# TASK BRIEF:
Take the line that has "Screen dimensions: 707x397" and all the lines that come after it in the records, and write them out again exactly. Add no other line.

# MATERIAL FOR THE TASK:

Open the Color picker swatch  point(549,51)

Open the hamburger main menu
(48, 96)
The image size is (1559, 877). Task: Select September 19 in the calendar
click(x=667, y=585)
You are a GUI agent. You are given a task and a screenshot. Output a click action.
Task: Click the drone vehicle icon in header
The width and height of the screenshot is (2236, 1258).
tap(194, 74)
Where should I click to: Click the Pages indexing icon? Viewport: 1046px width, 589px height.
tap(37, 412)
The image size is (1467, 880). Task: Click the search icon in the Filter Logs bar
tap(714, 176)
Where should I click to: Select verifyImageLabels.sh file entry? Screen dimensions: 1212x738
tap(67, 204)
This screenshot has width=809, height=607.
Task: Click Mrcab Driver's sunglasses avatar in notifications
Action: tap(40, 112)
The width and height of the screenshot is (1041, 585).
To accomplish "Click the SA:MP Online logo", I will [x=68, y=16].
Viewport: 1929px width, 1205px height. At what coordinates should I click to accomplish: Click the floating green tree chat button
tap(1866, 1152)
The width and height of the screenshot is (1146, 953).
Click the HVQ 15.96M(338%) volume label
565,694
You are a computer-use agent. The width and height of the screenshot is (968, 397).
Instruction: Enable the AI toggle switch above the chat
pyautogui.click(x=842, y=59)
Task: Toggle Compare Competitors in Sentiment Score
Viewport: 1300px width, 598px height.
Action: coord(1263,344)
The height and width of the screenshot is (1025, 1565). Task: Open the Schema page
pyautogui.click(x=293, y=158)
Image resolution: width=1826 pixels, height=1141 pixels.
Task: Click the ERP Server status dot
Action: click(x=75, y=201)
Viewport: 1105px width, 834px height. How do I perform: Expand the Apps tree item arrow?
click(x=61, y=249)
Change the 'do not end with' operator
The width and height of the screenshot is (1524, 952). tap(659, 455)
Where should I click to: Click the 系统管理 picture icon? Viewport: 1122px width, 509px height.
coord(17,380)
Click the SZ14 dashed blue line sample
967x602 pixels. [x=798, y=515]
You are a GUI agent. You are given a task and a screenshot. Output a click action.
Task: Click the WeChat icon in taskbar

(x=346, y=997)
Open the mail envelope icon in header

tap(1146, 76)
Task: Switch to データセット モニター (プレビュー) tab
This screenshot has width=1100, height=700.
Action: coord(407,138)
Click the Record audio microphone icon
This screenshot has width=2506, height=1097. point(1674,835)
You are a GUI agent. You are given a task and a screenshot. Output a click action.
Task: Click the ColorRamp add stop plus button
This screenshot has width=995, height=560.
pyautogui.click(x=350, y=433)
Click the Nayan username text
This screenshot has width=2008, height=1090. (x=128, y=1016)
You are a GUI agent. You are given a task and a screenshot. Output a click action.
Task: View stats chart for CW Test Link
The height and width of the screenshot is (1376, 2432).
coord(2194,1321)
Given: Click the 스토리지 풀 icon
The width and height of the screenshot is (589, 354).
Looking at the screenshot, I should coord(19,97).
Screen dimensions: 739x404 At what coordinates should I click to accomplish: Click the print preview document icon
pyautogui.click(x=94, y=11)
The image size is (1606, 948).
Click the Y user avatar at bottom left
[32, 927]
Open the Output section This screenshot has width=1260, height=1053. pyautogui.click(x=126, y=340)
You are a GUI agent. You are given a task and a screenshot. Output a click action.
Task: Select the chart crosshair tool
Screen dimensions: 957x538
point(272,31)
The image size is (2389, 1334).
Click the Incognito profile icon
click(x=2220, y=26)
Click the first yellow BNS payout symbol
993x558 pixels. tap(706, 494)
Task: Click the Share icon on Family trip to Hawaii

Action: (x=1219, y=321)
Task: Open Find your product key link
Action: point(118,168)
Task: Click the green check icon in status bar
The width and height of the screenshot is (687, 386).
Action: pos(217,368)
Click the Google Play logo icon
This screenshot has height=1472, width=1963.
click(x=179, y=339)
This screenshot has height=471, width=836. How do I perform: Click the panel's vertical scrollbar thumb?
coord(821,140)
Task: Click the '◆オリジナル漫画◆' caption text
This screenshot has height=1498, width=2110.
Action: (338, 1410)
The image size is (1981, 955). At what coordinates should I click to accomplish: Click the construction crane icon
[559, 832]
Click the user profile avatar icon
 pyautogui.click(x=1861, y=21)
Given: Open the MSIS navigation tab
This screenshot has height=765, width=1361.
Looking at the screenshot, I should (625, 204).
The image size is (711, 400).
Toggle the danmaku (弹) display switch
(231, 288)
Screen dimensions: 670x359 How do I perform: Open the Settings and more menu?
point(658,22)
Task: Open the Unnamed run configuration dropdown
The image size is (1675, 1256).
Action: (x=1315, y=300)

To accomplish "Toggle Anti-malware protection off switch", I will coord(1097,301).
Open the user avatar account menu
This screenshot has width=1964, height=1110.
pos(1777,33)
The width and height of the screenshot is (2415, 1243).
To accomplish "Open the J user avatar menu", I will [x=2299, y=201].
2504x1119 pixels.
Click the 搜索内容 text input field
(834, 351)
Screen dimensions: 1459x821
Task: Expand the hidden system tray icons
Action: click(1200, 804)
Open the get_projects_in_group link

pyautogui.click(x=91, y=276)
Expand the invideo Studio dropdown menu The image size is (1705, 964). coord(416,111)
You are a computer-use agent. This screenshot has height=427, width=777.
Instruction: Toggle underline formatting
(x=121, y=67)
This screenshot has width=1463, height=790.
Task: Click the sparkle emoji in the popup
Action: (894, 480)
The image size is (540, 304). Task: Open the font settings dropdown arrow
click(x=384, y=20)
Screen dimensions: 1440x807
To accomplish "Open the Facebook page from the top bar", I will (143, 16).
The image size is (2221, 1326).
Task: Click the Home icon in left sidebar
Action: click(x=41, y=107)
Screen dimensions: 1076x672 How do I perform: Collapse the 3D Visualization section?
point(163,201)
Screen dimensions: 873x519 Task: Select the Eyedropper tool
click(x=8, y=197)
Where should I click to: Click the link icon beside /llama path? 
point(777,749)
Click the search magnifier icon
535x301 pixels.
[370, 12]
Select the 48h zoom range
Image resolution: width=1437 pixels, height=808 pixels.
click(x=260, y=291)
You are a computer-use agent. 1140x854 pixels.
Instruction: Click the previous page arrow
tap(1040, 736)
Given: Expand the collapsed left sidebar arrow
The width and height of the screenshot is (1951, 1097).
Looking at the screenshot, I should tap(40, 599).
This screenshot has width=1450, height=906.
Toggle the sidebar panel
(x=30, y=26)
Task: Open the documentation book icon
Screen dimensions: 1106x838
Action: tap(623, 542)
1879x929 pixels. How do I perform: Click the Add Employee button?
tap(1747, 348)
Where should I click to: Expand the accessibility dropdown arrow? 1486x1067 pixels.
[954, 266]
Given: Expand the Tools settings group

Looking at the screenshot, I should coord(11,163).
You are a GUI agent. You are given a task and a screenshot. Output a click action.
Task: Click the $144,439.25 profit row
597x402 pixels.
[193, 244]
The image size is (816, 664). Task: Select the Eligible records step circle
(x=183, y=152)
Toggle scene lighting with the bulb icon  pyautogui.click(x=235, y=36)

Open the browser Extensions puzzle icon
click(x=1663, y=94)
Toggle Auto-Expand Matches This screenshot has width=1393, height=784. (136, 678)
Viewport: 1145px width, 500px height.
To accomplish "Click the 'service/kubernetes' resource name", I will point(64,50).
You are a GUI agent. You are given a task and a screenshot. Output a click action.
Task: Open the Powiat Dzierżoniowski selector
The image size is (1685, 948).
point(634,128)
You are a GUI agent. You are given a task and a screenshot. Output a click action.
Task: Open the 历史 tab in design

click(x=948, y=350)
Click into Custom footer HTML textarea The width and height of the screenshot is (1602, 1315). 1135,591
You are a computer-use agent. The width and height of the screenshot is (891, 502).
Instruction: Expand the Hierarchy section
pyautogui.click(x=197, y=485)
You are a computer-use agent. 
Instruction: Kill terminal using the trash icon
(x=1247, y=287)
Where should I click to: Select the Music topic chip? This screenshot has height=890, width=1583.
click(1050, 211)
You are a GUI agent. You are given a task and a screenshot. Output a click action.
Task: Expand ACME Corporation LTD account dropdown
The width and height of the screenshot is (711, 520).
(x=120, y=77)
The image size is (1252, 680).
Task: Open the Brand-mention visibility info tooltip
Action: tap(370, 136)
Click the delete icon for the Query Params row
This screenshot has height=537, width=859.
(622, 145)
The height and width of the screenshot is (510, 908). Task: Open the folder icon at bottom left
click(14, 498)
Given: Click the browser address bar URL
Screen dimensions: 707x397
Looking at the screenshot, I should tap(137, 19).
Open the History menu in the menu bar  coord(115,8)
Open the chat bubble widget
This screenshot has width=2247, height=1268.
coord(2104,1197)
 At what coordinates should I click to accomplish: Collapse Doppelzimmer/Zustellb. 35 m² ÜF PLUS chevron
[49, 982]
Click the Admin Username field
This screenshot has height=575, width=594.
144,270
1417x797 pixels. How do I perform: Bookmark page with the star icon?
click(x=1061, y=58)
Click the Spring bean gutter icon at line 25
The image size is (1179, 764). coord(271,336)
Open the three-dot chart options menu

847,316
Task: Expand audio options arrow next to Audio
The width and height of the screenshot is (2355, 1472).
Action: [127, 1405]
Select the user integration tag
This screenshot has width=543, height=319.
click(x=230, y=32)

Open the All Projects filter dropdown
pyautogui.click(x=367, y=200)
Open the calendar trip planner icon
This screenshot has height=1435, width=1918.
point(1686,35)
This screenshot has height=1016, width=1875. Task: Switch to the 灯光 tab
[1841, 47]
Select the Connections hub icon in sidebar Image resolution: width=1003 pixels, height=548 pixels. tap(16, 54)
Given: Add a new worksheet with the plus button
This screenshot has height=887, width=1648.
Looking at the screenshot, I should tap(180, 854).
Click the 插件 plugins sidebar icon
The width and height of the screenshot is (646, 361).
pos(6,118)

# EXPECTED ANSWER:
Screen dimensions: 707x397
Looking at the screenshot, I should tap(137, 19).
Open the History menu in the menu bar  coord(115,8)
Open the chat bubble widget
This screenshot has width=2247, height=1268.
coord(2104,1197)
 At what coordinates should I click to accomplish: Collapse Doppelzimmer/Zustellb. 35 m² ÜF PLUS chevron
[49, 982]
Click the Admin Username field
This screenshot has height=575, width=594.
144,270
1417x797 pixels. How do I perform: Bookmark page with the star icon?
click(x=1061, y=58)
Click the Spring bean gutter icon at line 25
The image size is (1179, 764). coord(271,336)
Open the three-dot chart options menu

847,316
Task: Expand audio options arrow next to Audio
The width and height of the screenshot is (2355, 1472).
Action: [127, 1405]
Select the user integration tag
This screenshot has width=543, height=319.
click(x=230, y=32)

Open the All Projects filter dropdown
pyautogui.click(x=367, y=200)
Open the calendar trip planner icon
This screenshot has height=1435, width=1918.
point(1686,35)
This screenshot has height=1016, width=1875. Task: Switch to the 灯光 tab
[1841, 47]
Select the Connections hub icon in sidebar Image resolution: width=1003 pixels, height=548 pixels. tap(16, 54)
Given: Add a new worksheet with the plus button
This screenshot has height=887, width=1648.
Looking at the screenshot, I should tap(180, 854).
Click the 插件 plugins sidebar icon
The width and height of the screenshot is (646, 361).
pos(6,118)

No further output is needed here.